Dijelaskannya, berdasarkan hasil investigasi dan keterangan dokter yang menangani pasien, seluruh prosedur pelayanan telah dilaksanakan sesuai Standar Operasional Prosedur (SOP). Pasien awalnya diperiksa dan dilakukan observasi oleh tim medis. Setelah observasi dilakukan, kondisi pasien dinilai mengalami perbaikan, seperti berkurangnya keluhan mual, muntah, dan nyeri perut sehingga dokter mempertimbangkan pasien dapat menjalani perawatan lanjutan di rumah dengan tetap diberikan obat dan edukasi medis yang memadai.
“Dokter telah memberikan edukasi kepada keluarga bahwa apabila kondisi pasien tidak membaik atau kembali mengalami keluhan setelah sampai di rumah, maka pasien dapat segera kembali ke IGD yang beroperasi selama 24 jam. Jadi bukan dilepas begitu saja, tetapi tetap ada arahan dan tindak lanjut yang diberikan kepada keluarga pasien,” jelasnya.
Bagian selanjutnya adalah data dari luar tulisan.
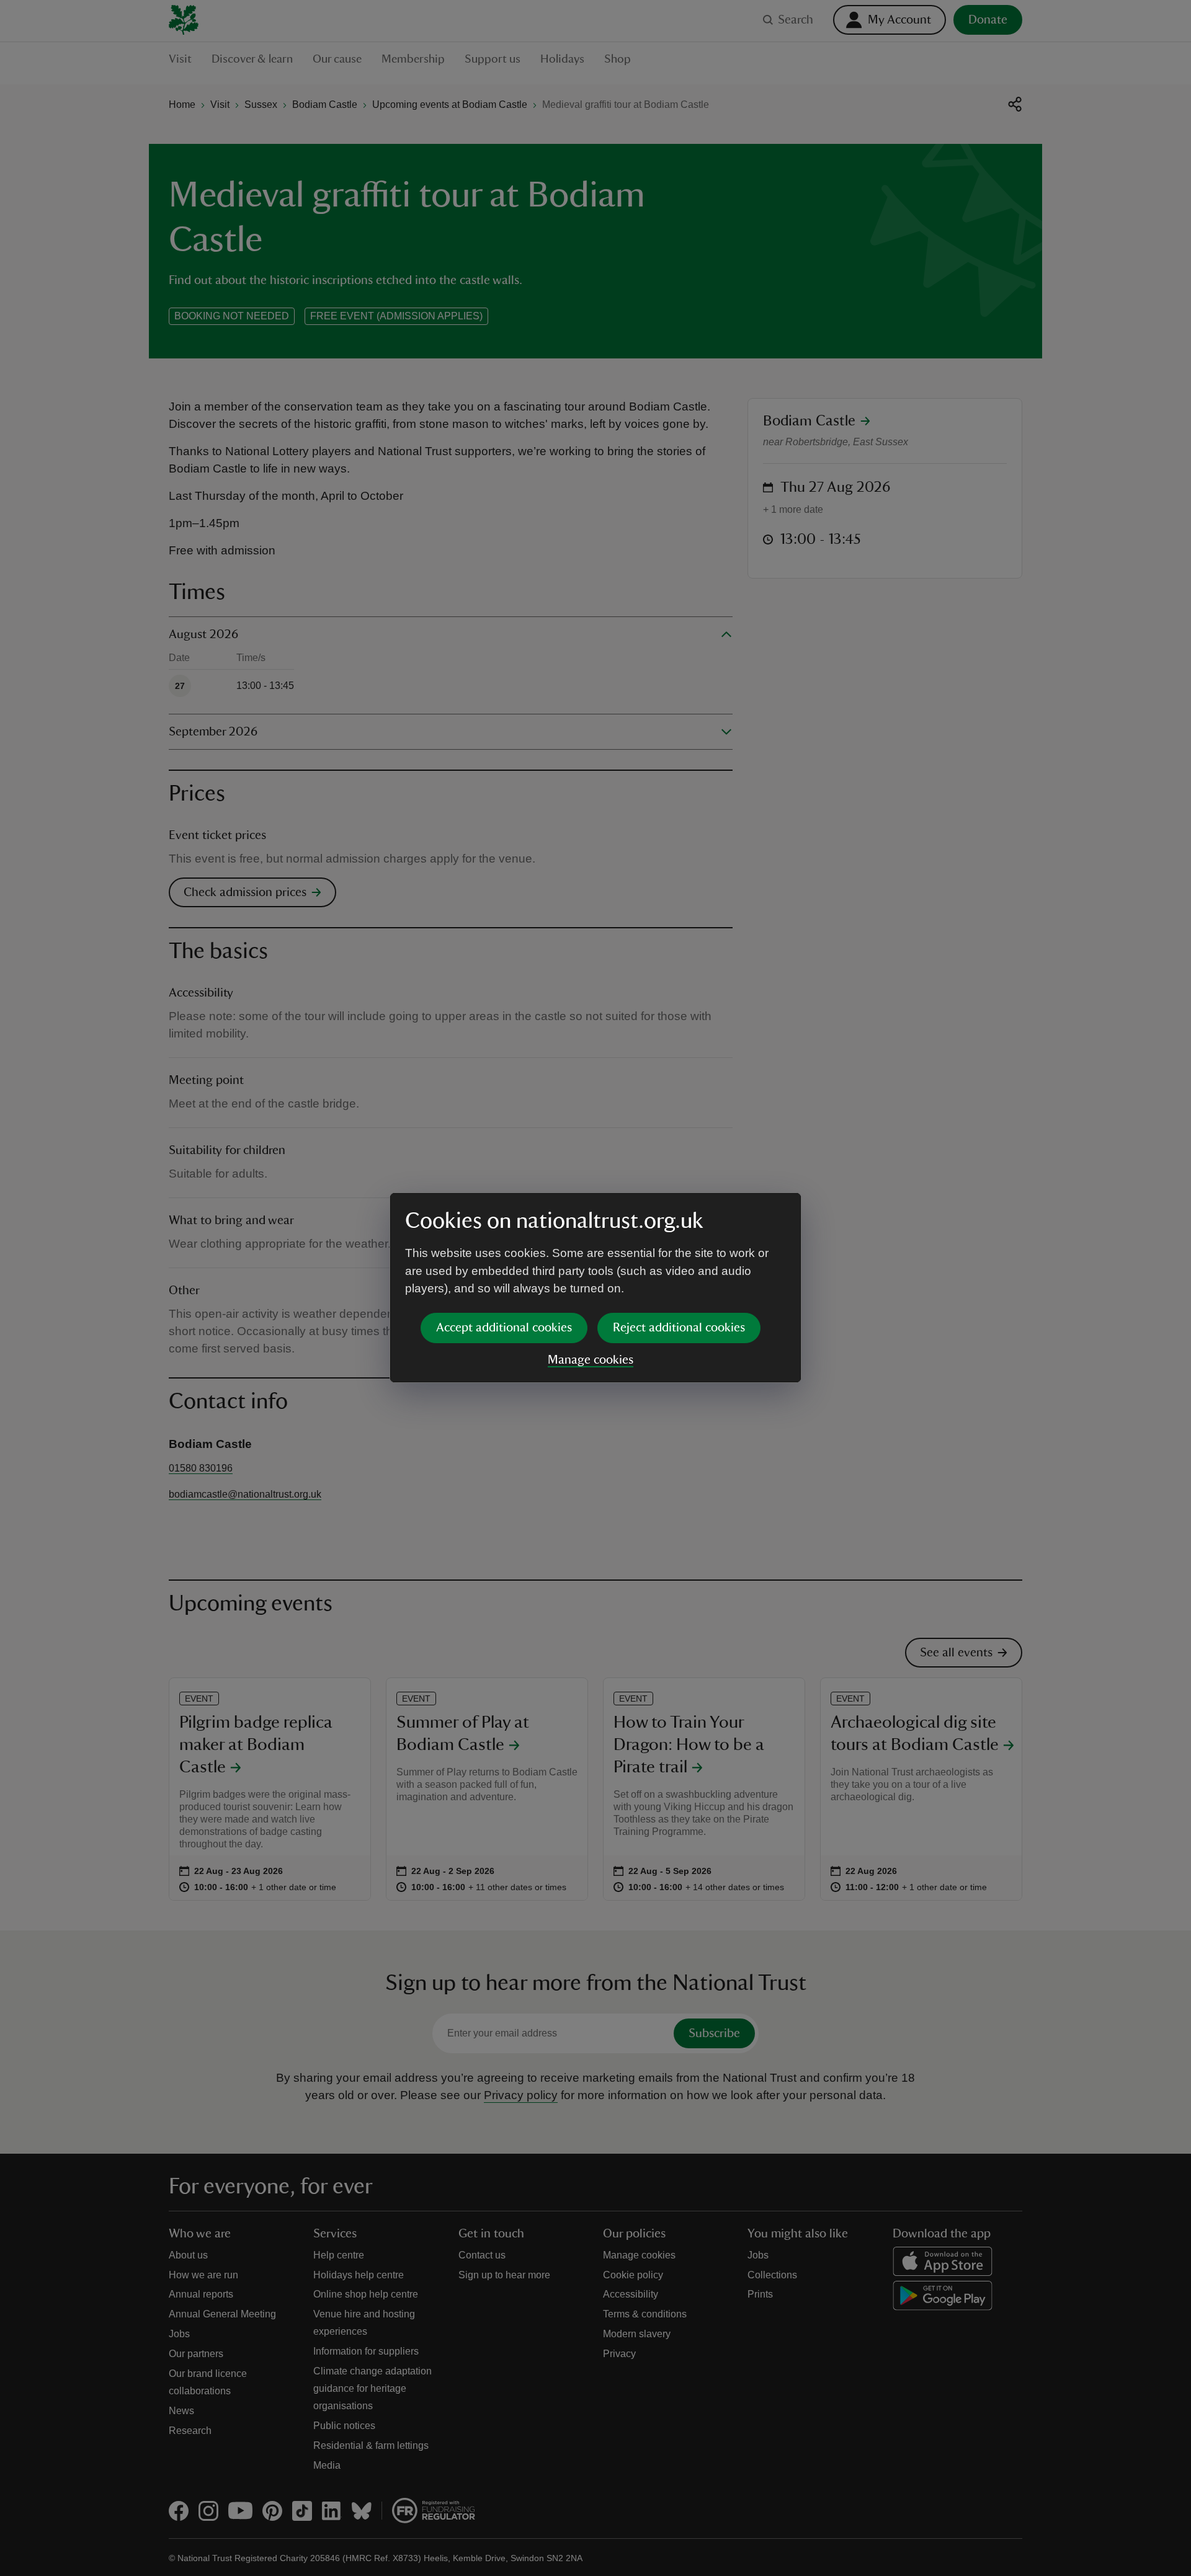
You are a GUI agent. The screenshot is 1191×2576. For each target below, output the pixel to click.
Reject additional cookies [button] (679, 1327)
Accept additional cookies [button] (504, 1327)
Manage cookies (590, 1360)
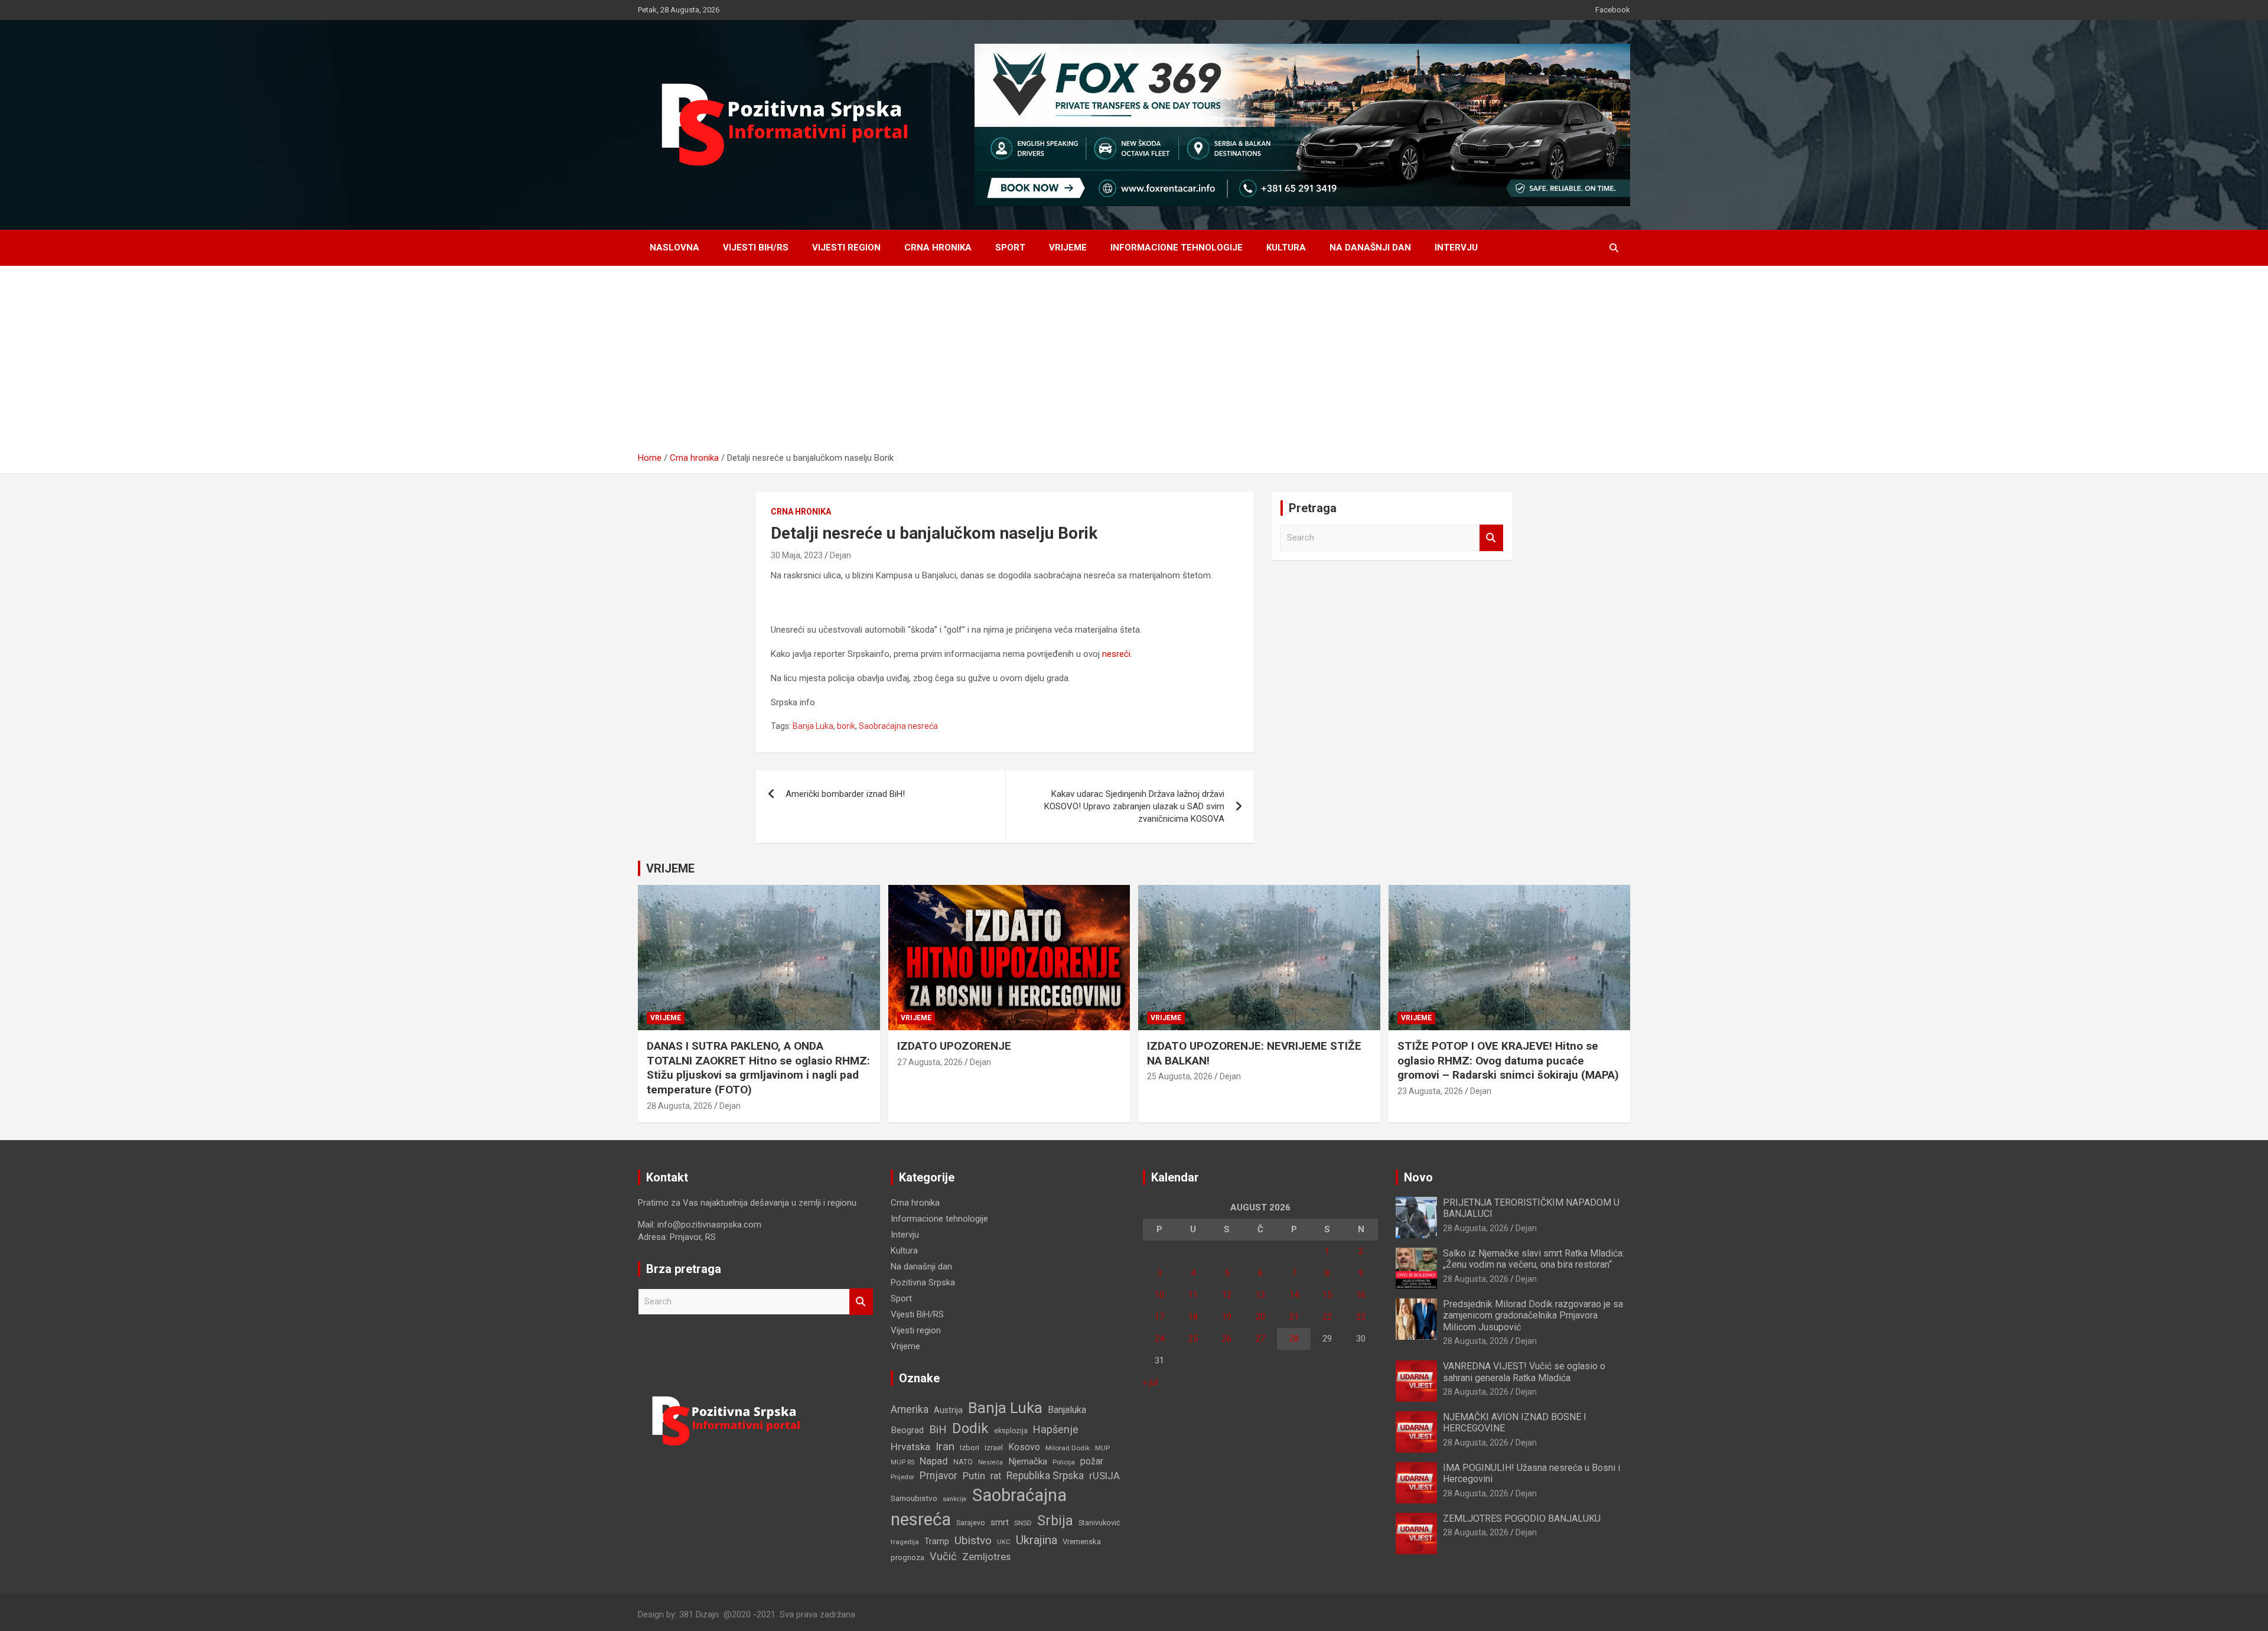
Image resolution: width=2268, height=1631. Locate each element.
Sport (1010, 247)
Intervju (1456, 247)
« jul (1150, 1382)
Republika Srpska (1045, 1476)
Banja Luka (813, 726)
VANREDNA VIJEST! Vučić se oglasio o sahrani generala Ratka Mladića (1524, 1371)
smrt (999, 1522)
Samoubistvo (914, 1498)
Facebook (1612, 9)
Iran (945, 1446)
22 (1327, 1316)
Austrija (948, 1410)
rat (995, 1476)
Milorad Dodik (1067, 1448)
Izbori (969, 1447)
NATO (963, 1461)
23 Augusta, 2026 (1430, 1091)
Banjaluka (1067, 1409)
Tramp (936, 1541)
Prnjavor (938, 1476)
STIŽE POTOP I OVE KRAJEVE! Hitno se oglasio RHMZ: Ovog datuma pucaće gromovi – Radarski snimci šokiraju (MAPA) (1508, 1060)
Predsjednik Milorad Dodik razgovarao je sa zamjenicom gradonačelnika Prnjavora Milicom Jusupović (1533, 1315)
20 (1260, 1316)
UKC (1004, 1542)
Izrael (994, 1447)
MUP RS (902, 1462)
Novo (1418, 1177)
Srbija (1055, 1520)
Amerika (909, 1409)
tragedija (905, 1542)
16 (1361, 1295)
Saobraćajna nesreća (898, 726)
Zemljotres (986, 1556)
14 (1294, 1295)
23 (1361, 1316)
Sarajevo (970, 1522)
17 (1159, 1316)
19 (1226, 1316)
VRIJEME (670, 868)
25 (1193, 1338)
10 (1159, 1295)
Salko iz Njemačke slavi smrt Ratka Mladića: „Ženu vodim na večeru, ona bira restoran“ (1533, 1259)
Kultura (1286, 247)
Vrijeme (1068, 247)
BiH (938, 1429)
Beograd (907, 1430)
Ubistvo (973, 1540)
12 (1226, 1295)
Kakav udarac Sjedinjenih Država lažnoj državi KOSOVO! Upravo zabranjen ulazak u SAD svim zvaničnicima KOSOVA (1134, 806)
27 (1260, 1338)
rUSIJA (1104, 1476)
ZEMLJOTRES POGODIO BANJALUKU (1522, 1518)
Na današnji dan (1370, 247)
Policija (1063, 1462)
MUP (1102, 1448)
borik (846, 726)
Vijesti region (846, 247)
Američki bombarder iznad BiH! (845, 794)
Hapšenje (1055, 1429)
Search (1491, 538)
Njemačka (1027, 1461)
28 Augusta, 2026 (679, 1106)
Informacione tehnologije (1176, 247)
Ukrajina (1036, 1540)
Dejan (840, 555)
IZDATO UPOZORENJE (954, 1046)
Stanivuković (1099, 1522)
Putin (974, 1476)
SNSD (1023, 1523)
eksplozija (1011, 1431)
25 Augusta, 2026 (1180, 1076)
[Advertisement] (1134, 363)
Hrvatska (910, 1447)
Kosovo (1024, 1447)
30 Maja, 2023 (797, 555)
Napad (934, 1461)
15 (1327, 1295)
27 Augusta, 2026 (930, 1062)
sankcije (955, 1499)
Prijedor (902, 1477)
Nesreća (990, 1462)
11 (1193, 1295)
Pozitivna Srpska (923, 1282)
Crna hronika (938, 247)
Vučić (943, 1556)
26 (1226, 1338)
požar (1091, 1461)
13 (1260, 1295)
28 (1294, 1338)
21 (1294, 1316)
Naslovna (674, 247)
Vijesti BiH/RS (755, 247)
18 (1193, 1316)
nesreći (1116, 654)
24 (1159, 1338)
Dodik (970, 1428)
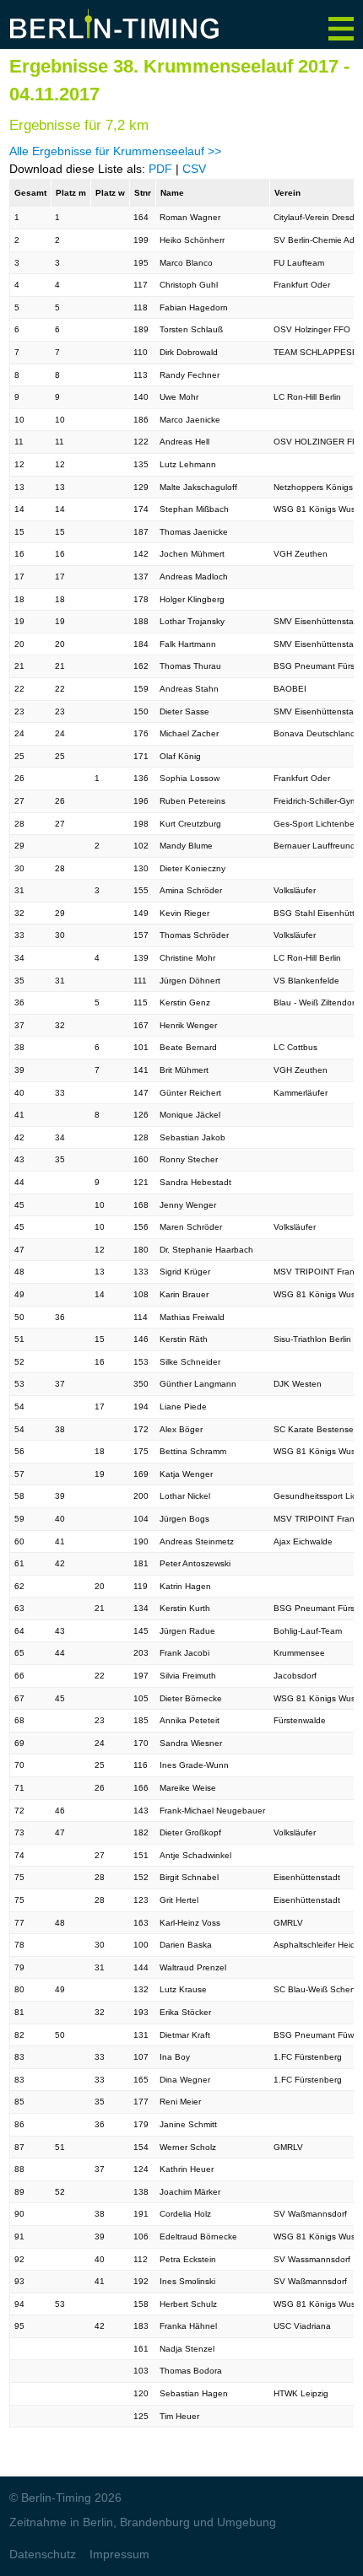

Menurutnya, munculnya persepsi berbeda di masyarakat kemungkinan disebabkan oleh informasi yang tidak tersampaikan secara utuh. Meski demikian, pihak rumah sakit memahami kondisi psikologis keluarga yang sedang menghadapi anggota keluarganya sakit dan tidak menyalahkan langkah keluarga yang kemudian mencari penanganan di fasilitas kesehatan lain.
“Kami memahami betul kekhawatiran keluarga pasien. Ketika melihat anggota keluarganya belum menunjukkan perubahan yang diharapkan, tentu mereka akan mencari alternatif pelayanan kesehatan lainnya. Itu adalah hak masyarakat dan kami menghormatinya,” katanya.
Lebih lanjut, RSUD Tripat menyatakan akan terus melakukan evaluasi internal secara menyeluruh. Pihak manajemen berkomitmen untuk memperbaiki kualitas pelayanan, termasuk melakukan penataan sumber daya manusia dan strategi pelayanan yang lebih efektif guna menekan jumlah keluhan masyarakat.
“Kami tidak fokus mencari siapa yang salah, tetapi fokus pada perbaikan. Dari sekitar 12 ribu hingga 15 ribu pasien yang kami layani setiap bulan, tentu ada tantangan dalam memberikan pelayanan yang optimal kepada seluruh pasien. Namun setiap keluhan akan menjadi perhatian serius untuk bahan evaluasi dan perbaikan berkelanjutan,” tegasnya.
Atas berbagai keluhan yang berkembang di masyarakat, RSUD Tripat juga menyampaikan permohonan maaf kepada pasien maupun keluarga pasien yang merasa belum mendapatkan pelayanan sesuai harapan.
“Atas nama manajemen dan direksi RSUD Patut Patuh Patju, kami menyampaikan permohonan maaf sebesar-besarnya kepada pasien maupun keluarga pasien yang merasa kurang nyaman atau belum puas terhadap pelayanan kami. Kami berkomitmen untuk terus berbenah dan siap diawasi oleh masyarakat agar pelayanan rumah sakit semakin baik ke depannya,” pungkas drg. I Nyoman Adnyana Putra.